Some of the most successful people have said the following about failure
“There are no secrets to success. It is the result of preparation, hard work, and learning from failure.” Colin Powell
“Anyone who has never made a mistake has never tried anything new.” “Failure is success in progress” Albert Einstein
“I have not failed. I’ve just found 10,000 ways that won’t work.” Thomas A. Edison
The common theme is the recognition that highly intelligent and successful people accept failure and do not let it get them down. They learn from failure.
Performance Reviews
Surveys point to causes of failure and to correlations between project success and process maturity, among other factors. The surveys are useful starting points for learning. Survey data is based on a looking back at project performance to identify general tendencies.

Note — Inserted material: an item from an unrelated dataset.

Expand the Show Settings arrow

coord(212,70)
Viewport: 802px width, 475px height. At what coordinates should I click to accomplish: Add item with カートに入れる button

However, to succeed, go beyond generalities. In project management, the performance review is the primary forum for learning from past performance by reflecting on how successful a project has been and the specific causes and conditions that influence success and failure. Therefore, it is a best practice to make sure project performance reviews are held and that they are effective vehicles for learning and continuous improvement.
Advertisement
[widget id=”custom_html-68″]
The Goal
The goal of a performance review is to identify practices that will inform future behavior. There is a commitment to continuously improve the process. Improvement comes out of the exploration of the things that have led to success and those that have contributed to failure. The focus is on the process. Lessons learned are transformed into proposed process changes.
Who doesn’t want to improve performance? Yet, there is resistance to doing the work to achieve it.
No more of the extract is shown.